Il n’a rien des Bonaparte, ni le visage, ni l’allure ; il n’en est probablement pas. Quand on se rappelle les habitudes aisées de la reine Hortense et que l’on combine les dates, on remonte à l’amiral Verhuell. La reine Hortense a rapporté de là le président actuel de la République. — C’est un souvenir de Hollande ! me disait hier Alexis de Saint-Priest. Louis Bonaparte a, en effet, la froideur hollandaise.


Louis Bonaparte ignore Paris à ce point qu’il me disait la première fois que je l’ai vu : — Je vous ai beaucoup cherché. J’ai été à votre ancienne maison. Qu’est-ce donc que cette place des Vosges ? — C’est la place Royale, lui dis-je. — Ah ! reprit-il, est-ce que c’est une ancienne place ?


Il a voulu voir Béranger. Il est allé deux fois à Passy sans le trouver. Son cousin Napoléon a mieux deviné l’heure et a rencontré Béranger au coin de son feu. Il lui a demandé : — Que conseillez-vous à mon cousin ? — D’observer la Constitution. — Et que faut-il qu’il évite ? — De violer la Constitution. Béranger n’est pas sorti de là.

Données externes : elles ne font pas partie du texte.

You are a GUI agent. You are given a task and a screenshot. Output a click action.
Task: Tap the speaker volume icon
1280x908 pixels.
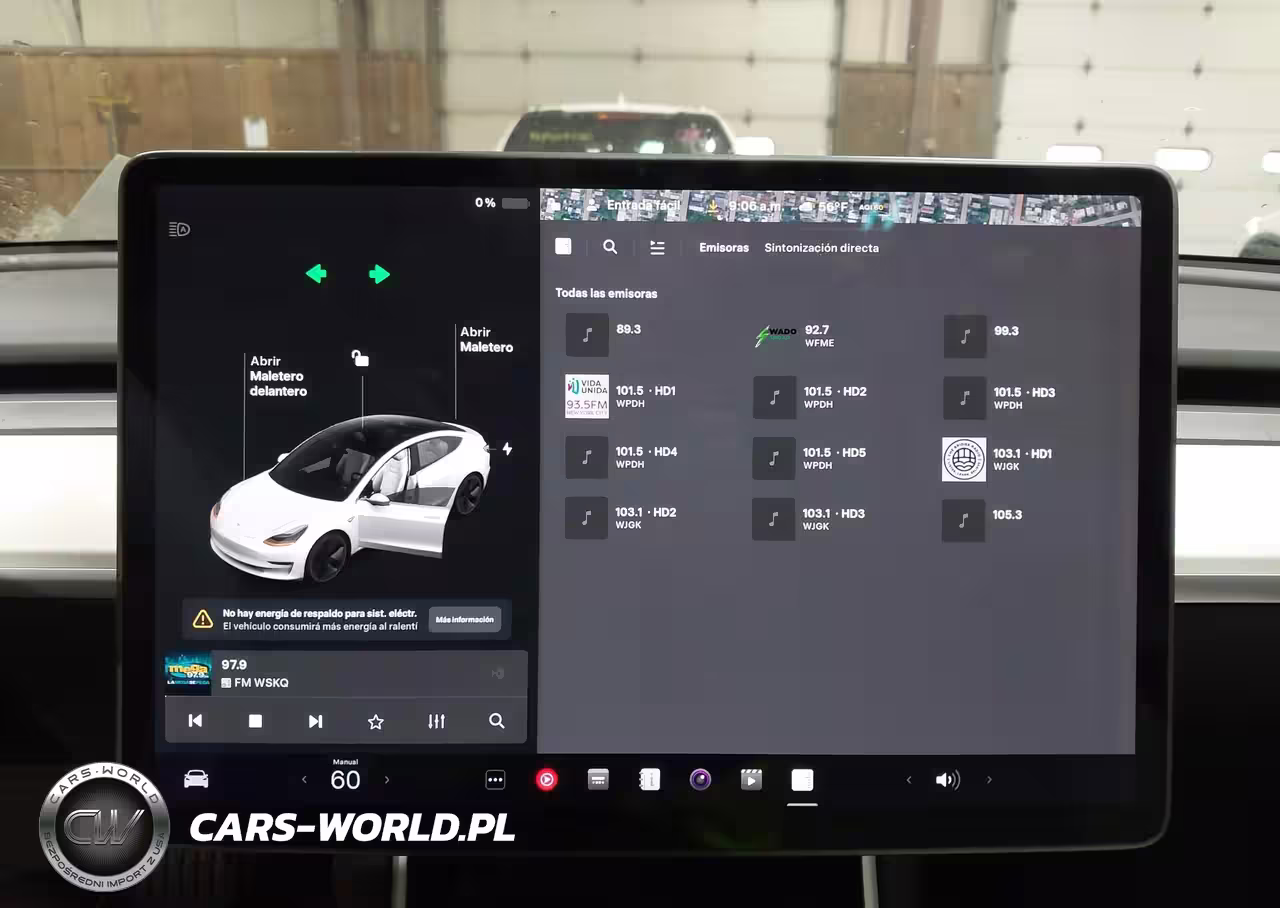coord(946,780)
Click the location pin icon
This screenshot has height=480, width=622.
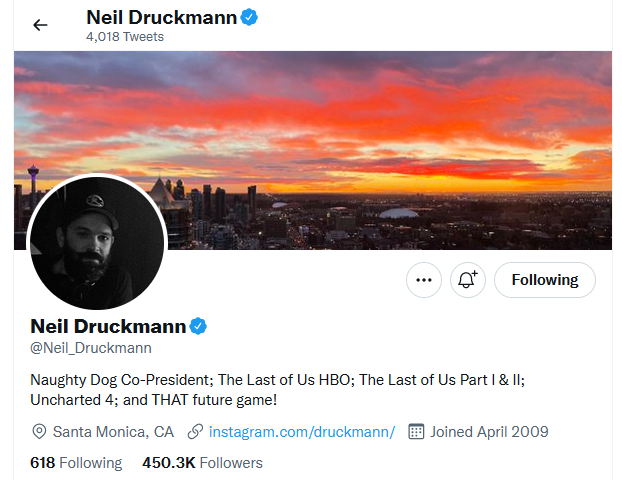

Quand le prince a été parti, Béranger a dit à sa servante : — C’est que je suis républicain !

Béranger est toujours le même : spirituel, ironique, indifférent, à peu près franc, à peu près bon, entre Diogène et Voltaire. Après tout plutôt le vaudevilliste de la bourgeoisie que le chansonnier du peuple. Il a trois ou quatre vraiment belles chansons, excellentes d’inspiration et de style. On les croirait venues d’un plus vaste esprit, à les voir souples, vertes et fermes comme des branches poussées dans un bois.

Ayant voulu être pauvre et rester pauvre, et faire de pauvreté vertu, il a tort de dîner en ville. — Fort bien ! fort bien ! disait Armand Carrel, Béranger par-ci, Béranger par-là ! Il ne rend toujours pas les dîners qu’il reçoit.




Mardi 9 janvier 1849.

Aujourd’hui, vers trois heures, comme je sortais de l’Académie pour aller à l’Assemblée nationale, j’ai rencontré sur le quai Voltaire Béranger avec sa houppelande brune et son chapeau à larges bords. Il m’a accosté en me disant : — D’où venez-vous comme cela et où allez-vous ? — Je lui ai répondu : — Le lieu d’où je viens, vous devriez y entrer, et le lieu où je vais, vous n’auriez pas dû en sortir.